If money is on your mind, but you still want to do your bit to help the planet, you might wonder what you can realistically afford to do. The good news is that there are plenty of green choices that don’t break the bank, and some that could actually save you money in the long run
When it comes to sustainable living, it’s important to try to use whatever you have first. Reuse, repurpose, and repair wherever possible. But, when you do need to eventually replace something, the following eco-friendly swaps are not only better for the environment, some could also save you money over time!
So, what are you waiting for? Visit our sustainable swap shop…
Did you know that going veggie for one day a week could save the equivalent of 100kgs of CO2 each year? In fact, according to the Exeter City Council website, if you decided to do a meat-free week each month, that could save 153kgs of CO2 per year, and going vegan for a week each month would add up to around 230kgs of CO2 saved!
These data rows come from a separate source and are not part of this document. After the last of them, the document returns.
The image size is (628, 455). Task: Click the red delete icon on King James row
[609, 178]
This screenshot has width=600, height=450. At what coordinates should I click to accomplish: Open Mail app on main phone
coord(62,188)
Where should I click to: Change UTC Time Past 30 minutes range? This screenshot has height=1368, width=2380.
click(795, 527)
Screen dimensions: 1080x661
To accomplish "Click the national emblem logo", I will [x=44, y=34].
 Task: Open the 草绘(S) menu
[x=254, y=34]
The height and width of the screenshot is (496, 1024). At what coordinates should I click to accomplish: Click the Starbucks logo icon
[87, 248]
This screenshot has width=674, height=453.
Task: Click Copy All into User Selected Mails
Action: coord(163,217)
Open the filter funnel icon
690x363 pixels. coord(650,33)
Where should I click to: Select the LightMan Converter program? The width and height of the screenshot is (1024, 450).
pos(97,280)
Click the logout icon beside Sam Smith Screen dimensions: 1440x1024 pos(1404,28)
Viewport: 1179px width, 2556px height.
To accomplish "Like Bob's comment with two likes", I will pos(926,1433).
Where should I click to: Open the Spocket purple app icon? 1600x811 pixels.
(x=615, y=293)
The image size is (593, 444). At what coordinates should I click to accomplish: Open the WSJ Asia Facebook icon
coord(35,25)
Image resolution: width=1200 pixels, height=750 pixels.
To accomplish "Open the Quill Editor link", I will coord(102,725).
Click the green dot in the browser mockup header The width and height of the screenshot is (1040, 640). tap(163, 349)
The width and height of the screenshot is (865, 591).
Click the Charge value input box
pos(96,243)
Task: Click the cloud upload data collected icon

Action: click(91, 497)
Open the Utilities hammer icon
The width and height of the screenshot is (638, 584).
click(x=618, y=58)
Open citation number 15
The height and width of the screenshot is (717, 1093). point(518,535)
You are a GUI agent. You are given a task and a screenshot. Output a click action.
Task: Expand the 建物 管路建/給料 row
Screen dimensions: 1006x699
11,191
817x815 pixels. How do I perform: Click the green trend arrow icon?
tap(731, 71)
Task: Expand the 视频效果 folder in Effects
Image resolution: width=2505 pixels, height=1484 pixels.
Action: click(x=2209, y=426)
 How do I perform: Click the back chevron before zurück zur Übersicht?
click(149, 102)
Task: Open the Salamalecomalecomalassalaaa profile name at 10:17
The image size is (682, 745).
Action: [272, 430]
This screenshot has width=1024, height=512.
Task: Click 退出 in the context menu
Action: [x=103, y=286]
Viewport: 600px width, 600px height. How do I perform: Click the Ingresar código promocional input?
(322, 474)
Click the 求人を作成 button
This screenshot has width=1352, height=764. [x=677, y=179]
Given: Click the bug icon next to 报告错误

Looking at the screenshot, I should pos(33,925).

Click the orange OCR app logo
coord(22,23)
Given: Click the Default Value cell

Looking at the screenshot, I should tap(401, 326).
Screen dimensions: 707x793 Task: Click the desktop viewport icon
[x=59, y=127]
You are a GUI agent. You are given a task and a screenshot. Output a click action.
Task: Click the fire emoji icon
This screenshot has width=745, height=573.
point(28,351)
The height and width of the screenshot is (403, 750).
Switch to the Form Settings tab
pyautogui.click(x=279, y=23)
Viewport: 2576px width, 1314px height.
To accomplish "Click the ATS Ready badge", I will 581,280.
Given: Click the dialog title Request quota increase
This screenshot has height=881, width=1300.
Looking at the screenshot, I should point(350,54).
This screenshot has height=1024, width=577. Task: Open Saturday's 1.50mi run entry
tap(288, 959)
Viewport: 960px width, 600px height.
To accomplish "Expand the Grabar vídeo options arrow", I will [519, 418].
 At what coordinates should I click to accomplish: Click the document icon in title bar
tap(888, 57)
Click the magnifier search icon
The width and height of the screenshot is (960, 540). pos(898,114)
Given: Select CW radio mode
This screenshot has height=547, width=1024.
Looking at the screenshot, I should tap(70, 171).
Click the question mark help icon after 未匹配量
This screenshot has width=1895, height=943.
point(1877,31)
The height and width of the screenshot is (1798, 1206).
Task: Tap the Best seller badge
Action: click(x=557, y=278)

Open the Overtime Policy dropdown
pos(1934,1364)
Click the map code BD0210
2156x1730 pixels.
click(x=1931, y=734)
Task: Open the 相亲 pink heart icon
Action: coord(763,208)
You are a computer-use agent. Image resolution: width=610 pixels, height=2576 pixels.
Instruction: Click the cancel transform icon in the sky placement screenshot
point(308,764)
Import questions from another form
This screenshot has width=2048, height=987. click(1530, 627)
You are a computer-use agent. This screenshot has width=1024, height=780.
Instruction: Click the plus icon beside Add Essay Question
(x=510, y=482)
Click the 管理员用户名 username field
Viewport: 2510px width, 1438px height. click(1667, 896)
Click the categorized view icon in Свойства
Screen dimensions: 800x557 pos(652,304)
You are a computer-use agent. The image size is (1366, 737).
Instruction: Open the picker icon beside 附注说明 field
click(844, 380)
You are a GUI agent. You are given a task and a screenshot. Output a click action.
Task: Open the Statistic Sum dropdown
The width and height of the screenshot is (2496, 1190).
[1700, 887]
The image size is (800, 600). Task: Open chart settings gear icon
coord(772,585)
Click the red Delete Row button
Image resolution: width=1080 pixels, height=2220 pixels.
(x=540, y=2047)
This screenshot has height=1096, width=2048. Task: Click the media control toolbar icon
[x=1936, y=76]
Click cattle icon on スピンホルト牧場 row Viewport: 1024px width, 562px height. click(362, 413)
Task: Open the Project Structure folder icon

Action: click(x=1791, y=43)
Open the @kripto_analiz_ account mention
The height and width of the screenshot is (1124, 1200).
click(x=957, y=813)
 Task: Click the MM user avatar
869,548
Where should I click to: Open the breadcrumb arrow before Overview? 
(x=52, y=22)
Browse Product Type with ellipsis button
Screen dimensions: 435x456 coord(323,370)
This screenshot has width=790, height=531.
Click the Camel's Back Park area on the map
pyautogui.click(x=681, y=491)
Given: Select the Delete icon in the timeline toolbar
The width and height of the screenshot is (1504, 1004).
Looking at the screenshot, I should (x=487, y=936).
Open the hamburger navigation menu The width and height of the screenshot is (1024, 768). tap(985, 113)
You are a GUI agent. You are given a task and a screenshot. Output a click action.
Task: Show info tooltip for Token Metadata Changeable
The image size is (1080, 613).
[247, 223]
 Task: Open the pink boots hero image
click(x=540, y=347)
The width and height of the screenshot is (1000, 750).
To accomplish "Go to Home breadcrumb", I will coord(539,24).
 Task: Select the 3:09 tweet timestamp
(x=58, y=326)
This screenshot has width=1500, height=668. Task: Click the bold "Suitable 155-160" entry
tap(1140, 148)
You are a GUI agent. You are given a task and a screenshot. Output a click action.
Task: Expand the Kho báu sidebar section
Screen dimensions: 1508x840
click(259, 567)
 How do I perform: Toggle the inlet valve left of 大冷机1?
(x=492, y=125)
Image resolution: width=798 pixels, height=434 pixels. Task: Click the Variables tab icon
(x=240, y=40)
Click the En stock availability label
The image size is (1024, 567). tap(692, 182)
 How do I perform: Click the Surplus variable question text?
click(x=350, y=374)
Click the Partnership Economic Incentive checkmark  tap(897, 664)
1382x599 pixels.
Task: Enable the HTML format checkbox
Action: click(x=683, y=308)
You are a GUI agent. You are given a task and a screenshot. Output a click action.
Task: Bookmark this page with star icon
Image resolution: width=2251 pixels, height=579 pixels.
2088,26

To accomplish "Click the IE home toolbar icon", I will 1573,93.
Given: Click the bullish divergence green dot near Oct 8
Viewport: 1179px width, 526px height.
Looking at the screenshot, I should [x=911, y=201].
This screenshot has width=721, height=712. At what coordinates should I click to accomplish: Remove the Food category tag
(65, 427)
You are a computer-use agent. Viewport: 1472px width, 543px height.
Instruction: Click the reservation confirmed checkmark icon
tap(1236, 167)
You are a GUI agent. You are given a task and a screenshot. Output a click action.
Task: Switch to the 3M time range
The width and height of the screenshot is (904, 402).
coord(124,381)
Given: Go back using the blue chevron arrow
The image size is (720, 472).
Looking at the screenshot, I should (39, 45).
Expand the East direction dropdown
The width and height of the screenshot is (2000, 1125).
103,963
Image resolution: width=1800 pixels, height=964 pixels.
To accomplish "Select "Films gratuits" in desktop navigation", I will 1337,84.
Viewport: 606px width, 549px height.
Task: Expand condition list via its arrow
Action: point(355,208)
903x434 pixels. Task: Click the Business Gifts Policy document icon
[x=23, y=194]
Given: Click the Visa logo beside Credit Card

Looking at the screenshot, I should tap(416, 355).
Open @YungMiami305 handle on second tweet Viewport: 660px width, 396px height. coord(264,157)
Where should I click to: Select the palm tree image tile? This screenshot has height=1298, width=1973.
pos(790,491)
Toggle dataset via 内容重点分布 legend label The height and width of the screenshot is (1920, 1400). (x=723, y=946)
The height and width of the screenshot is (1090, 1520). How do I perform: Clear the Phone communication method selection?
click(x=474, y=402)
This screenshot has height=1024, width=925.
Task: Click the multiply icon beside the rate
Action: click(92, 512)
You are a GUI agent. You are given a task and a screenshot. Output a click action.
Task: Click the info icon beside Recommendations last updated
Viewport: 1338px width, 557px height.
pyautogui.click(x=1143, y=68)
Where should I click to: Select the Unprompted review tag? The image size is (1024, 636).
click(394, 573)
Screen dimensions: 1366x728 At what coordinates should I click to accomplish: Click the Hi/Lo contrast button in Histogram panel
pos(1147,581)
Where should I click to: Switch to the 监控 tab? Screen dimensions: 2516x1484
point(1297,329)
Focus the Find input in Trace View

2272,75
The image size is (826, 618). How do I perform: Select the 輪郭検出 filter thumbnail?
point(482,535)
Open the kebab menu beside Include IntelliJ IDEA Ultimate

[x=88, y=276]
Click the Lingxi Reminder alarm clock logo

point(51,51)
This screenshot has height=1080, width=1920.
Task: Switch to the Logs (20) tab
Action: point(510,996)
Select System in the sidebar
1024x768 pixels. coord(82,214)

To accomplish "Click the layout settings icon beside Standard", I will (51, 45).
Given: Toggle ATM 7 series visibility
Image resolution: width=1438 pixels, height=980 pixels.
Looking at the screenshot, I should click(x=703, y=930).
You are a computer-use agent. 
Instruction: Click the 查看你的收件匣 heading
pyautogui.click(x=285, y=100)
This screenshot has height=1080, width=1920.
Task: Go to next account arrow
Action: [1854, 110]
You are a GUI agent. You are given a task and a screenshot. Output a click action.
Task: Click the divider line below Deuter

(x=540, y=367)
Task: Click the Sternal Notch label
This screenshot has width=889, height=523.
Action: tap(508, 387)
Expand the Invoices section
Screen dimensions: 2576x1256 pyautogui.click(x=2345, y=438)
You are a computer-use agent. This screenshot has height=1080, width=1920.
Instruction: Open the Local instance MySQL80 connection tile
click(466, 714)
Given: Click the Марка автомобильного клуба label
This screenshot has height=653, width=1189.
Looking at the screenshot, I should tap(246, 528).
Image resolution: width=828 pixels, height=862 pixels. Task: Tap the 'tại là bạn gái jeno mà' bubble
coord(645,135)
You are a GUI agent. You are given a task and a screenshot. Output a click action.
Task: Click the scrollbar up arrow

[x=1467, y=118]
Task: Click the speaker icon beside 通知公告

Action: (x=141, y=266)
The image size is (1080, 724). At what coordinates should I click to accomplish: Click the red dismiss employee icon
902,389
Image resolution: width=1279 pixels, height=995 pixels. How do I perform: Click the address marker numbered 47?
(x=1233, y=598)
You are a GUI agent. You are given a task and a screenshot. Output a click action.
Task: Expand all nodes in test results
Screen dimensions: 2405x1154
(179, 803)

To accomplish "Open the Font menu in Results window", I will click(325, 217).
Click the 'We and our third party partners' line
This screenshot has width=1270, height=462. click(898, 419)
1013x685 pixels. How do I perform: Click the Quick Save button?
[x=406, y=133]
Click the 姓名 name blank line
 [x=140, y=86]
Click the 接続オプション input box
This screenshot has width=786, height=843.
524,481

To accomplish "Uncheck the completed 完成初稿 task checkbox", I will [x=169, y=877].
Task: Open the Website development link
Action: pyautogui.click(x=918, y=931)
While supermarket prices vary, plant-based produce is typically cheaper than meat, with meatfreemondays.com suggesting that vegans can actually save about $1,280 a year on their food bills. Research also suggests that since plant-based foods are typically lower in saturated fats, this move could improve your heart health, even without full-time vegetarianism.
Traditional plastic toothbrushes aren’t recyclable, which can result in as many as 23 billion toothbrushes going to landfill each year – with each one taking up to 1,000 years to decompose. As an alternative, bamboo toothbrushes have seen a starp rise in popularity, due to the handles being 100% biodegradable (typically taking around six months in compost), and created from sustainable materials. However, this comes with one strong caveat: check the bristle material. These are often made of nylon, which isn’t biodegradable and would need to be removed from the handle before composting.
From a cost perspective, this swap won’t necessarily save money, but prices are comparable to plastic options (lots of great products start at around £2.50), which means that doing your bit for the planet won’t take a hit on your wallet.
From mopping up spills to drying your hands, many of us turn to paper towels without even thinking about the waste, or cost, involved. But the reality is that to make one ton of paper towels requires 17 trees and 20,000 gallons of water. And, with people in the UK paying anywhere from £1–£3 per 100 sheets of kitchen roll, it adds up.
A simple, eco and cost-friendly solution? Choose reusable rags instead. These could be made from old clothes that no longer fit for a cost-free repurpose. Or you could purchase absorbent, long-lasting cloths, such as the Jangneus Design Cloths which are 100% biodegradable (£9.95 for a pack of four).
Eco-friendly loo roll
With one tree used to create 1,500 rolls of toilet paper, and each person in the UK using 127 loo rolls per year on average, qssupplies.co.uk reported that the UK needs 5.7 million trees each year to keep up with demand.
To counter this huge impact on the environment, and do some good deeds while they’re at it, companies like Who Gives a Crap are offering a sustainable solution: bamboo-based loo roll, or 100% recycled paper, with carbon neutral shipping, and 50% of profits going to fund sanitation projects around the world. Subscriptions to bulk order start from £28 for 24 rolls, which may be slightly more than you’re spending if you already bulk buy, but does have the added convenience of coming straight to your door so you’re never caught short.
Return of the washing line
With estimates suggesting that using a tumble dryer could cost you £200 a year (a figure that is only likely to increase), a simple swap could be the return of the classic washing line (costing about £19 for retractable options), or clothes airers, which you can get for as little as £12. With the latter option, one hack to help speed up drying is to place near a radiator, and cover it with a bedsheet.
In 2021, research by Packaging Online reported that nearly 350,000 coffee pods are sent to landfill each year, and are believed to take about 500 years to decompose. For context, if King Henry VIII had used a coffee machine during his reign, his pods would still be around today.
Aluminium pods, which are on offer from brands like Nespresso, are 100% recyclable, or you could try the Grind Tin of Compostable Coffee Pods (20 pods for £9.95).
A lot of period products are single-use, equating to about 200,000 tonnes of waste in the UK each year, and, according to menstrual cup brand Intimina, costs on average £10.24 per month per person, and nearly £5,000 on period products over the average reproductive lifetime.
An economical and environmentally friendly alternative is a period cup. While the initial cost might be higher, ranging from £8.50 to about £30, AllMatters.com suggests that each cup can be used for a number of years, saving the equivalent of about 2,400 tampons.